王子:『やはりキミだったのだね。夢の中で何度も逢瀬を重ねた美しい人は』
――王子様はゆっくりとベッドに横たわるお姫様の元へと近寄った。
王子:『どうか目を覚まして、その懐かしく愛おしい瞳に私を映してくれ』
――王子様はそっと、お姫様に口づけた。そしてお姫様は目を覚ます。

 優雅に手を伸ばして、王子様役であるルーファウスくんに抱き起こしてもらう予定だった。予定だったのに、舞台上のハプニングとでも言えばいいのか、目を瞑っても眩しさを感じる照明に合図はまだかと考えていると触れたのだ。
 冷たく柔らかい感触が、私の、口に……。しかもかなりしっかりと押し当てられた。優雅さの欠片もなく目を見開いて、彼の顔を見ると意地悪そうにニヤリと口角が上がっていた。お姫様らしからぬ勢いで飛び起きる。もう1度彼を見ると口パクで、続けろと言い放った。こうなったらやるしかない、ステージに立ったからには続けなければ。
 舞台マジックだ。ステージに1歩立ってから緊張なんてもうどこかに行っていた。覚えたセリフも自分の言葉のようにすらすらと出てくる。

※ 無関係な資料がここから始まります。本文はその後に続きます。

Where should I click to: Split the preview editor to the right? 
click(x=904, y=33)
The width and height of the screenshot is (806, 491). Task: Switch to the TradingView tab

 ダンスのシーンもミスなく終えて大きな拍手が鳴り響く中、大団円を迎えた。
 私の中は大団円じゃない!! 終わった後からパニックが襲ってくる。寸止めのキスは見えないように練習したのだ。だからきっと誰も本当にキスしたことなど気づいていない。なんであんなところで本当にキスしちゃったの? まさかルーファウスくんも緊張していて、勢いがついちゃった? でもそんな感じの触れ方じゃなかったと考えたら、あの感触を思い出して頭の中が白くなった。
 舞台の片付けも終えて、私が本番に遅れそうになった理由をルーファウスくんと2人で話すとみんな納得してくれた。間に合ってよかったと労ってくれた。